Farquharson smoothed out the paper and glanced down it.

"There's nothing that matters in this as it happens. Blair's quite a careful boy; he would never leave out anything really important. But we are rather busy people, Dora, he and I, and he has his own way of arranging things. He's complained to me before now that they're upset and made disorderly by your coming in. Now, I don't suppose, for instance, that you've the smallest notion where you got this from. Try and tax your memory, and put it back in exactly the same place."

"How absurd, how maddening you are!" said Dora, fuming. "What on earth does it matter where the stupid old things come from?" She tore the paper into a dozen pieces and flung them down, white with rage. "You shut me out from everything. What's the good of being the wife of a man in your position if you keep everything so secret? I'm the same as yourself; I've a right to know everything that you know. I know there is some big intrigue going on at this very moment between England and—well, you know which foreign Power better than I; all the newspapers are hinting at it—anybody would give anything to get hold of a little private knowledge about it. But here you are keeping it all to yourself, when it's my right to know, when you ought to confide in me. It's hateful, it's despicable, it's absolutely lowering; no wife in the world was ever treated so cruelly as you treat me."
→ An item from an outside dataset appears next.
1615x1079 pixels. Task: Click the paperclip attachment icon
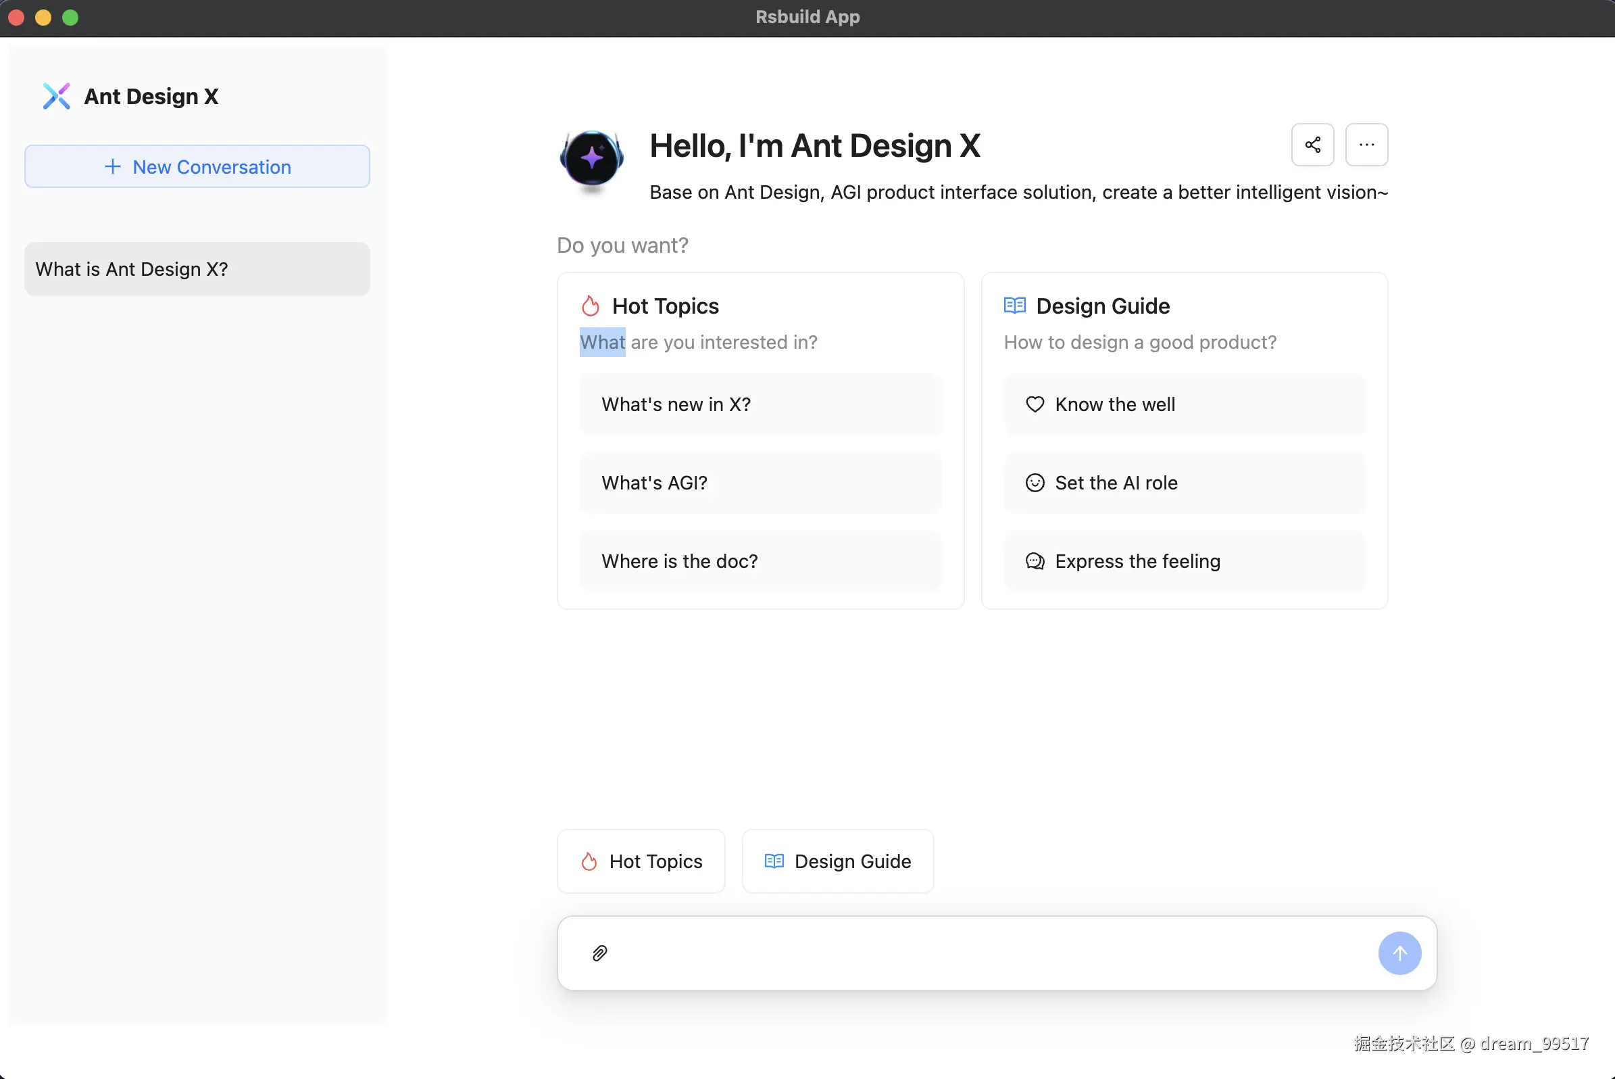[x=600, y=953]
Farquharson sighed hopelessly.

"We had better understand each other once and for all. I should have thought that you, the daughter of a man who, in the past, was once Colonial Minister, would have understood matters without need of explanation. With an ordinary wife things may be different, I don't know. The wife of a man holding my office must be content to know neither more nor less than the rest of the world about the work he is engaged in. A man's political and domestic life are absolutely apart. We have a lot of years before us, Dora, to live out side by side. This point must be made clear now. You must submit to me utterly in this; in everything else I give you your own way, so far as is compatible with common sense. It seems to me a monstrous thing that you should even contemplate the possibility of my being a spy to satisfy your curiosity. Leave my room now, at once, and remember that I put you on your honour never to enter it again without permission."
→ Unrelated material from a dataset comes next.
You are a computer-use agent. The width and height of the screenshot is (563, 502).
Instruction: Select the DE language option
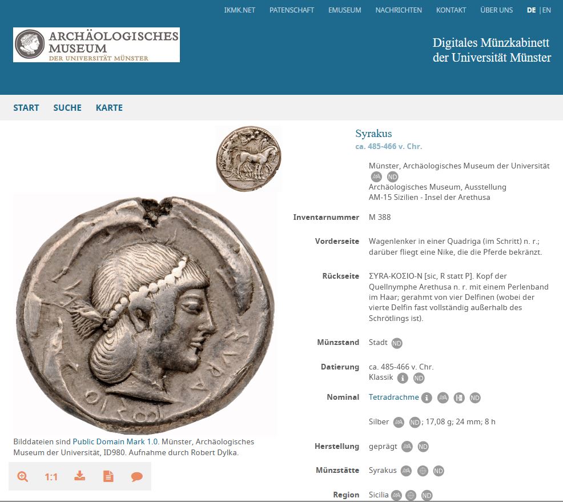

"How dare you? how dare you?" cried Dora, catching her breath hysterically. "It's my right, it's my due, to go where I like and do as I choose. I won't be shut out of your life like this. You owe everything to me, and this is your gratitude. Taorna—who cares twopence-halfpenny about Taorna and what's done there? If I hadn't pleaded with and begged my father to give you some place in the Ministry, do you think you'd be there now? If you hadn't married me you would have been nowhere and done nothing. And what have I gained through marriage with you? I was happier before. People loved me and admired me. You never give me a word of love or admiration. You go out with me—yes, because you've got to; because it's to your advantage to show me off at parties. But you never even notice my new gowns; you never even take the trouble to pay me one of the compliments I was surfeited with, till I met you. I might be—why, I might be just like anybody else the way you treat me; not a woman of importance, a woman with wealth and charm, and all the rest of it—who expects to hear a trumpery secret now and again, as her right, and is grudged even that."

She stopped for want of breath, and caught at the table for support.